For a square matrix $A\in\mathbb{R}^{n\times n}$, an eigenpair $(\lambda,x\neq 0)$ satisfies $Ax=\lambda x$. If $A$ has $n$ linearly independent eigenvectors (i.e., is diagonalizable), then there exist an invertible $X$ and a diagonal $\Lambda=\mathrm{diag}(\lambda_1,\dots,\lambda_n)$ such that

$$A=XΛX^{-1}\quad\text{and}\quad AX=ΛX$$

A particularly important special case is the real symmetric (or complex Hermitian) case, where the spectral theorem guarantees the following orthogonal diagonalization:

$$A=A^T ⇒ A=QΛQ^T, \quad Q^TQ=I, Λ∈\mathbb{R}^{n\times n} diagonal$$

*When does $A=X\Lambda X^{-1}$ exist?*

* $A$ is diagonalizable over $\mathbb{C}$ iff the direct sum of eigenspaces has dimension $n$ (equivalently, the minimal polynomial has no repeated root). If not, $A$ is defective and has a Jordan form instead of a diagonal one

* Over $\mathbb{R}$, a real $X\Lambda X^{-1}$ requires a full set of real eigenvectors

**Useful Special Cases for Finding the EVD computationally**

* Symmetric/Hermitian: $A=Q\Lambda Q^\top$ (or $Q\Lambda Q^{!*}$ in complex). Use `np.linalg.eigh` (most accurate; returns real eigenvalues and orthonormal eigenvectors).

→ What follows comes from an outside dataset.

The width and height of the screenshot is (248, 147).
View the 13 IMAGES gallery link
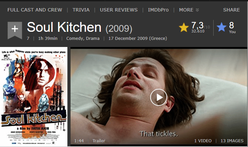click(232, 141)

* Normal matrices (commute with their transpose/unitary adjoint): unitarily diagonalizable; use `eigh` in the Hermitian case.

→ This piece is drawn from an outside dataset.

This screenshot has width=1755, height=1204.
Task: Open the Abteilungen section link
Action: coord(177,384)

* General (possibly nonsymmetric): use `np.linalg.eig` (eigenvalues/vectors may be complex; eigenvectors need not be orthogonal).

**Why is EVD important in machine learning?**

* PCA via covariance: For centered data $X\in\mathbb{R}^{m\times d}$, the covariance $C=\frac{1}{m-1}X^\top X$ is symmetric PSD. Its EVD $C=Q\Lambda Q^\top$ gives principal directions (columns of $Q$) and explained variances (diagonal of $\Lambda$). (This matches SVD: $X=U\Sigma V^\top \Rightarrow C=V\Sigma^2V^\top$.)

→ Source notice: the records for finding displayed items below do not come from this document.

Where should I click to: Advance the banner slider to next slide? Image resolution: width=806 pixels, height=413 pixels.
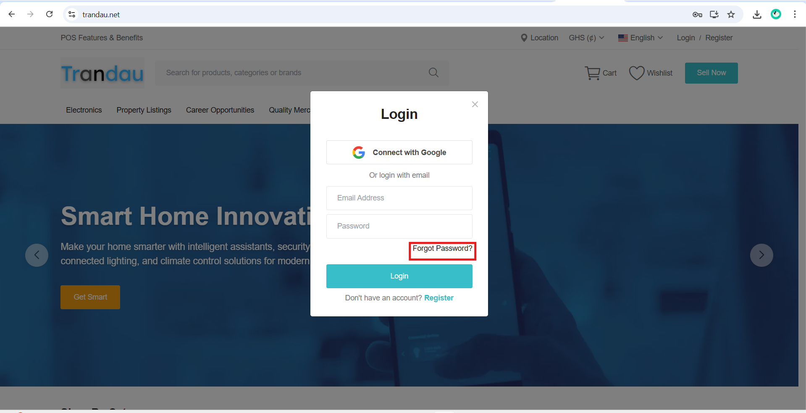[761, 255]
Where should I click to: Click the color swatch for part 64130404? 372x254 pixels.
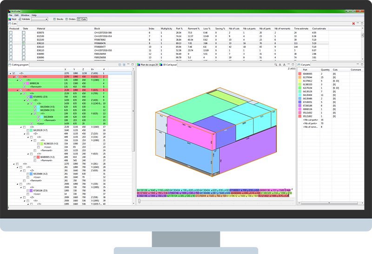[x=300, y=95]
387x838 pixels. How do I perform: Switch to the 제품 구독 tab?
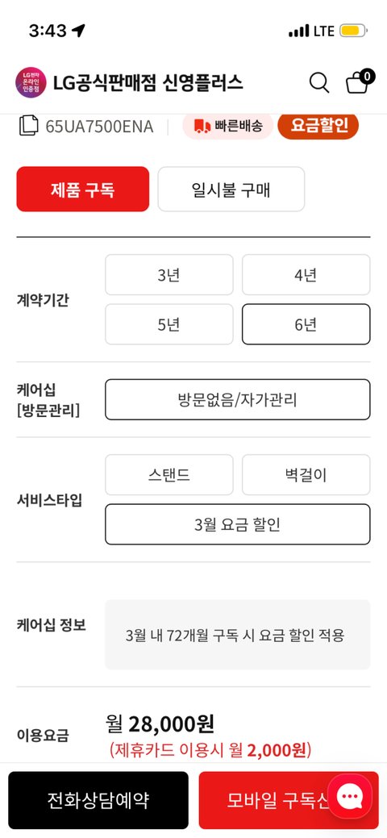click(83, 190)
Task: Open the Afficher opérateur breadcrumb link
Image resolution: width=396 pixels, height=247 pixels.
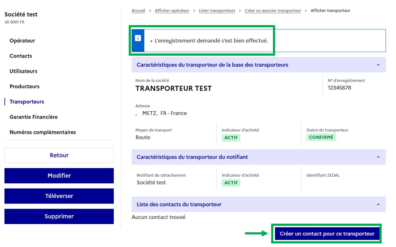Action: [x=172, y=11]
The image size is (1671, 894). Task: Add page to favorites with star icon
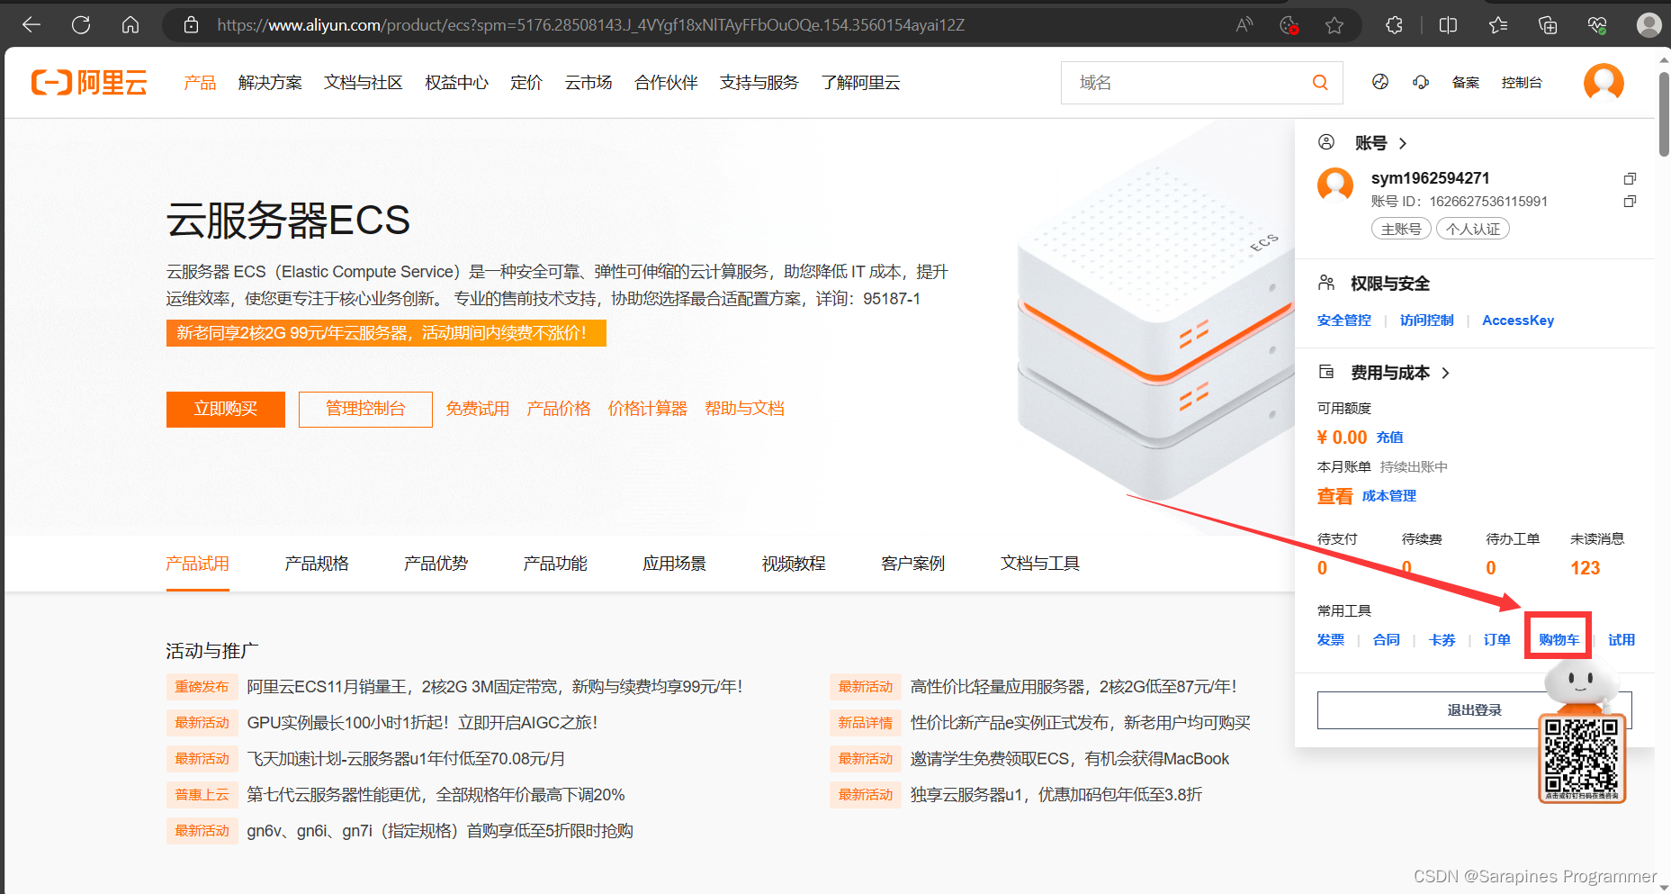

* Quadratic forms & Rayleigh quotient: For unit $x$, $x^\top A x\in[\lambda_{\min},\lambda_{\max}]$ when $A$ is symmetric. This underlies variance maximization in PCA and many optimization bounds.

* Matrix functions & dynamics: If $A=Q\Lambda Q^\top$ (symmetric), then $A^k=Q\Lambda^kQ^\top$ and $e^{A}=Qe^{\Lambda}Q^\top$. This decouples linear systems and graph diffusion.

**Task**

Implement a helper function `evd_symmetric` that calls np.linalg.eigh(A) and verifies $A\approx Q\Lambda Q^\top$ and $Q^\top Q=I$.

In [None]:
def evd_symmetric(A):
    # TODO: Implement solution here
    return

# quick test
rng = np.random.default_rng(0)
M = rng.normal(size=(6,6)); A = 0.5*(M+M.T)

# evaluate reconstruction and orthonormal Q
Q, w, ok, ortho = evd_symmetric(A)
print("reconstruct?", ok, "orthonormal Q?", ortho)


reconstruct? True orthonormal Q? True